Task: For every line of the records below that holds "Manager", add one. Give only the final total.

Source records
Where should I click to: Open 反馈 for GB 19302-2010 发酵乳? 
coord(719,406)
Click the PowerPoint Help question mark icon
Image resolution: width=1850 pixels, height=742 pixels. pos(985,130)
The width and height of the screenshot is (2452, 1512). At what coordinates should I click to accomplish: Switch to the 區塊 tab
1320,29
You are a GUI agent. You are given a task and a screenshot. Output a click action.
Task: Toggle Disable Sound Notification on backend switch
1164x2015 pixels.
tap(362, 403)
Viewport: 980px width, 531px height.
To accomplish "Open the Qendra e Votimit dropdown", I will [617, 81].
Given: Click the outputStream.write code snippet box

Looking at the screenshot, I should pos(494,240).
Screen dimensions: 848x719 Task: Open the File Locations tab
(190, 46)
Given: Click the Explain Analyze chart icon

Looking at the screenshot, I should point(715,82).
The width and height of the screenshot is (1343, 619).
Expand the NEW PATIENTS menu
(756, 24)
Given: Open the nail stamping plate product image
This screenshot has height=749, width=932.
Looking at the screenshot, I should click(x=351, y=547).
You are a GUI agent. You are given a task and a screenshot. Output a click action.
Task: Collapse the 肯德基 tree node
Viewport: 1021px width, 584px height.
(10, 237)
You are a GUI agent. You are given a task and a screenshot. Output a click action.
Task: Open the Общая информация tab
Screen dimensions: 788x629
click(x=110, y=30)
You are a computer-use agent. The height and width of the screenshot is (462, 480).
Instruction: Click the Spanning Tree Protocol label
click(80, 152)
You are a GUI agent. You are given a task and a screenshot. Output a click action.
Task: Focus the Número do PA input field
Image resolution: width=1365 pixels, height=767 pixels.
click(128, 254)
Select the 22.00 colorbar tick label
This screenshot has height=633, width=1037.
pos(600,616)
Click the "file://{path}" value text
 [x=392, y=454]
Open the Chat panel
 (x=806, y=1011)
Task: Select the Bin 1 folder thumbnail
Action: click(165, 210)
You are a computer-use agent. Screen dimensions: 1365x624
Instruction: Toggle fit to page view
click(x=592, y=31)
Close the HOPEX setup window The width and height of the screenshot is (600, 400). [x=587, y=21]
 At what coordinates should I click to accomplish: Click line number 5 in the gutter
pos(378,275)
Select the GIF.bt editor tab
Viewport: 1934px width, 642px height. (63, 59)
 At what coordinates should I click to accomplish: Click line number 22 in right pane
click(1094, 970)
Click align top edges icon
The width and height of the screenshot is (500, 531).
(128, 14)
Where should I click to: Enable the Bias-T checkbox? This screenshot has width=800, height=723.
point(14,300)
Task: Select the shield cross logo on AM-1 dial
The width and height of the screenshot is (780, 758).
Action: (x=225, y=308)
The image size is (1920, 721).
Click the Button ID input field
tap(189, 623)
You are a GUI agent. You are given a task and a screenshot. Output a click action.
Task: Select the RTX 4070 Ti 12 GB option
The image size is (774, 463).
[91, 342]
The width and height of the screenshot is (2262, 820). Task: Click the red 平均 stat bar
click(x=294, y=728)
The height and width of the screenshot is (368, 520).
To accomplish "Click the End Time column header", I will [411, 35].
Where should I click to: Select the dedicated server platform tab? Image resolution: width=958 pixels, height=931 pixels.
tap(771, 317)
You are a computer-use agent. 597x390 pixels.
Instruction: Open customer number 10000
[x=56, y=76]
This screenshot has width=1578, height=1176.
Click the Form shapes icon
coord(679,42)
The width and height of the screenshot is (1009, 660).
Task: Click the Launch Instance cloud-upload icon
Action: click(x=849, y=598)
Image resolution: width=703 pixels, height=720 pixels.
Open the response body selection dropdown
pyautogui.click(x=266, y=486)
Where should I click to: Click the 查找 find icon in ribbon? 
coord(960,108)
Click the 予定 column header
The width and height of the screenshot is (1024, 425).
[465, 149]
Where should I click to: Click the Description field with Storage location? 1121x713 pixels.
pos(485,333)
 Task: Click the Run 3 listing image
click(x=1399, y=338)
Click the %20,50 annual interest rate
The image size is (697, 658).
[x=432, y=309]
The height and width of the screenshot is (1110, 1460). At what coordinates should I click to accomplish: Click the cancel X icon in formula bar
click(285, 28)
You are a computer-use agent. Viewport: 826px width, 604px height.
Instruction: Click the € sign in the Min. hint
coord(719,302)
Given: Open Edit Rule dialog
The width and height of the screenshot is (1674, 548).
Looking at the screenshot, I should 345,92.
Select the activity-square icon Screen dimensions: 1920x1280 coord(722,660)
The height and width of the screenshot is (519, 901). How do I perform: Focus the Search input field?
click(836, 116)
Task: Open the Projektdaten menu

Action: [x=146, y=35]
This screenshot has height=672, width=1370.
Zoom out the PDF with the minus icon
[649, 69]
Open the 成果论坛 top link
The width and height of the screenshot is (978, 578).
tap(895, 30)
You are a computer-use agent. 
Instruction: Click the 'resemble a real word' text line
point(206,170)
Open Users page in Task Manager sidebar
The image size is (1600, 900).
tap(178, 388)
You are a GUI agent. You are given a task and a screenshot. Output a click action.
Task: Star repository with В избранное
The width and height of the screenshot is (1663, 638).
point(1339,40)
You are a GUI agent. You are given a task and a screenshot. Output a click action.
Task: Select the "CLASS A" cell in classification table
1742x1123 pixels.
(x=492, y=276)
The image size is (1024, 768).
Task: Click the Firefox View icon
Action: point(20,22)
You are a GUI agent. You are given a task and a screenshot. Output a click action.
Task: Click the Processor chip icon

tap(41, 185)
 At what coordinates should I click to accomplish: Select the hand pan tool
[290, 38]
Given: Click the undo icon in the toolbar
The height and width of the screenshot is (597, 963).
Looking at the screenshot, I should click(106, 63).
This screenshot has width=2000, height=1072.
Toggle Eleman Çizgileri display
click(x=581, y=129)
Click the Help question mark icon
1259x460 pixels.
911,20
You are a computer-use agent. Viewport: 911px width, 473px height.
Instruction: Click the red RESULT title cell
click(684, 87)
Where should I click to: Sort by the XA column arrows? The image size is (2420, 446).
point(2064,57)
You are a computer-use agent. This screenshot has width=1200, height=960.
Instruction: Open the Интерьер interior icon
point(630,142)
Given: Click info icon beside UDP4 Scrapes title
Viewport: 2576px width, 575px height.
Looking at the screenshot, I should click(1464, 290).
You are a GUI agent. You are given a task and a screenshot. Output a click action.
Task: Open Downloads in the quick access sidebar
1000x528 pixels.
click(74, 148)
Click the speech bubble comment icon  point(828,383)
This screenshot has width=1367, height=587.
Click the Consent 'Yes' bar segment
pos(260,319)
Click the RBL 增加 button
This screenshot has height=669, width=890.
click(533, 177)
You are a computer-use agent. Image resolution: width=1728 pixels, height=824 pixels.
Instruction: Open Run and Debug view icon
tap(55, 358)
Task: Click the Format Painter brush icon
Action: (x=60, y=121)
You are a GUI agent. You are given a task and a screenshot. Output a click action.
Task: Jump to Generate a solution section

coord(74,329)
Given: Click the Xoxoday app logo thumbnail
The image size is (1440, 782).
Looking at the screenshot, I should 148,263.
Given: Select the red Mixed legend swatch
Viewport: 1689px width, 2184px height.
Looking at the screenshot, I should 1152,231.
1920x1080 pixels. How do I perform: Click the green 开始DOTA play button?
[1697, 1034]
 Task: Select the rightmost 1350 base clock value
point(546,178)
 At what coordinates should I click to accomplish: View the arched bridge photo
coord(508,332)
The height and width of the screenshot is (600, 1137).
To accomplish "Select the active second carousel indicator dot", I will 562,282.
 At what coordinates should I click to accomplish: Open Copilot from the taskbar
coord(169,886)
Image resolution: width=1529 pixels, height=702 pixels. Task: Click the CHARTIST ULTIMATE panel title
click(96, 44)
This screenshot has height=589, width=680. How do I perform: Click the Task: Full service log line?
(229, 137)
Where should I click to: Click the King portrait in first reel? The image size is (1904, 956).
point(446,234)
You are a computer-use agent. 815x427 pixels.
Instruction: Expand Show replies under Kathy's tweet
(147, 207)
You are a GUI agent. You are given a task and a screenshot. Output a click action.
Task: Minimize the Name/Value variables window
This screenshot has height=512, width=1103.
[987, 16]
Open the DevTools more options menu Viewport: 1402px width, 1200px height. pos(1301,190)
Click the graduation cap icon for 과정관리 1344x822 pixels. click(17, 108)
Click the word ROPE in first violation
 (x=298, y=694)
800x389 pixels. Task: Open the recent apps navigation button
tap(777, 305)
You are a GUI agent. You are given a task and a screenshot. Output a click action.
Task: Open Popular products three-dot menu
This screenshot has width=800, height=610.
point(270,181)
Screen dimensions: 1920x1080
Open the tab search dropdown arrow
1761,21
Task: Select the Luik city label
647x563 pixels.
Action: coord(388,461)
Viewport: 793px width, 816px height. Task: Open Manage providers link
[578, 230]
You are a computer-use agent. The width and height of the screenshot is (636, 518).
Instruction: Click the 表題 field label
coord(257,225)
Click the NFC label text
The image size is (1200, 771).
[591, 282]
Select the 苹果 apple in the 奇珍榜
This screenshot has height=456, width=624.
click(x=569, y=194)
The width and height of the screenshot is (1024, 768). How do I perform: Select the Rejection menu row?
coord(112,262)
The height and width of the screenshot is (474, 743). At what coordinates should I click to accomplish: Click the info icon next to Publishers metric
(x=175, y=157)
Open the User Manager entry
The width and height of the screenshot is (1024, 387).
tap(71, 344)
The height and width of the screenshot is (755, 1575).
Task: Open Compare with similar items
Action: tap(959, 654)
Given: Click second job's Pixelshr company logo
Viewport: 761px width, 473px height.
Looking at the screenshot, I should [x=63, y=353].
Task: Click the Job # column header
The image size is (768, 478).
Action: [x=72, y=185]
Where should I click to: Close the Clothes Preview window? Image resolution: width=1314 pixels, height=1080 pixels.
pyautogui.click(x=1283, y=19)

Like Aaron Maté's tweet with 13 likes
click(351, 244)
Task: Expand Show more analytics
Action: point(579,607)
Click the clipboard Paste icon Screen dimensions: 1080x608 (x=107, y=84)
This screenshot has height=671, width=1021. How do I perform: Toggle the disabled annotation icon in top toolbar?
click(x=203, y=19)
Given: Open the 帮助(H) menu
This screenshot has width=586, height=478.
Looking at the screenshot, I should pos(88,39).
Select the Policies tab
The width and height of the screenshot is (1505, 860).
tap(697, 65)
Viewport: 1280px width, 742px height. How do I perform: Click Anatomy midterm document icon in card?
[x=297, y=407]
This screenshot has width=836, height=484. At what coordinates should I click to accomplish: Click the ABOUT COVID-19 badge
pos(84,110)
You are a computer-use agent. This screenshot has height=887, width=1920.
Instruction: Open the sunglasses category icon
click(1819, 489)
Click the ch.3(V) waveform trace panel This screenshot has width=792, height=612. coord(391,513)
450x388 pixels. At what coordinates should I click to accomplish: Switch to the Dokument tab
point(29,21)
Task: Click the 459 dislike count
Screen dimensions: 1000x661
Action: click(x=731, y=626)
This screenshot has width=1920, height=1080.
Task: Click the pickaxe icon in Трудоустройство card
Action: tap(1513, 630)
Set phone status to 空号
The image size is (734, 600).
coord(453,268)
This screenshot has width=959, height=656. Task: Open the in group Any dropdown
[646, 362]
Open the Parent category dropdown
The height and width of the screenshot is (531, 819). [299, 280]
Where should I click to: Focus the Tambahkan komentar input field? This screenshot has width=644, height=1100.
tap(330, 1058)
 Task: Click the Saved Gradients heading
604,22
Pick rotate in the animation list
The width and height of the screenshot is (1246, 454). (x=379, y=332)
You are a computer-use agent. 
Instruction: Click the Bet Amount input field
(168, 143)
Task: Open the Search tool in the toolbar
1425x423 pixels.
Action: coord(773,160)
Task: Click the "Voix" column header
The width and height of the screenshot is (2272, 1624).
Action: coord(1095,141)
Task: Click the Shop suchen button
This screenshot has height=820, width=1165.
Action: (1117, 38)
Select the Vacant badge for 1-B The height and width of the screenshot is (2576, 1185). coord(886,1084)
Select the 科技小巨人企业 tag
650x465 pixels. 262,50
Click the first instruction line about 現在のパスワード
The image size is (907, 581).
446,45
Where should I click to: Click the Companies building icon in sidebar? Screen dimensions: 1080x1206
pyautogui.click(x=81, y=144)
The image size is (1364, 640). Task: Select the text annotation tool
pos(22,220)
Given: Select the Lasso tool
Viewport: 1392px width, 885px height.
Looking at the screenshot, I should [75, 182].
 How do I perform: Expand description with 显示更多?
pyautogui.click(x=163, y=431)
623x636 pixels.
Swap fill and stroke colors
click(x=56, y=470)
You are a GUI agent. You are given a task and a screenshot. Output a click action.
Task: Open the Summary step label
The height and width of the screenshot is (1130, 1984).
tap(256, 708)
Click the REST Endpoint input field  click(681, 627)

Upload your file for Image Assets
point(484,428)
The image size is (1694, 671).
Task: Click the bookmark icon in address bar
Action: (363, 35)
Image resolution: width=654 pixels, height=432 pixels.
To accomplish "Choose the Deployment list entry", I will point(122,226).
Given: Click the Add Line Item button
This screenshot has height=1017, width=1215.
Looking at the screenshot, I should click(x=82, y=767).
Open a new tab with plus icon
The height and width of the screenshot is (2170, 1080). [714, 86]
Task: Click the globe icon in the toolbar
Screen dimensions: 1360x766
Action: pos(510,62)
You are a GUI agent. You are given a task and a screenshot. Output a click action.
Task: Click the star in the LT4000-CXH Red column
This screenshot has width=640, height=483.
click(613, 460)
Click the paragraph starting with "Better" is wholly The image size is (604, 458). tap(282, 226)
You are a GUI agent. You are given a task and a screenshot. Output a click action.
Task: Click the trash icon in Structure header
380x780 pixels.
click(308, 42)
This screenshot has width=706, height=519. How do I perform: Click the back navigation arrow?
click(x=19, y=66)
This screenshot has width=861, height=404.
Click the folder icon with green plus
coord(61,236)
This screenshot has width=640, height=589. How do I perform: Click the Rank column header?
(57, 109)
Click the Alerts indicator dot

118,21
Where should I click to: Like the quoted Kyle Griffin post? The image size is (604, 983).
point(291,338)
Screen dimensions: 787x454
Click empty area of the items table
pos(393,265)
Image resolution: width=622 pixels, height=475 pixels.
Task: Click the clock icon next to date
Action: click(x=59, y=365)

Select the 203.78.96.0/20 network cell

Exercise response: 2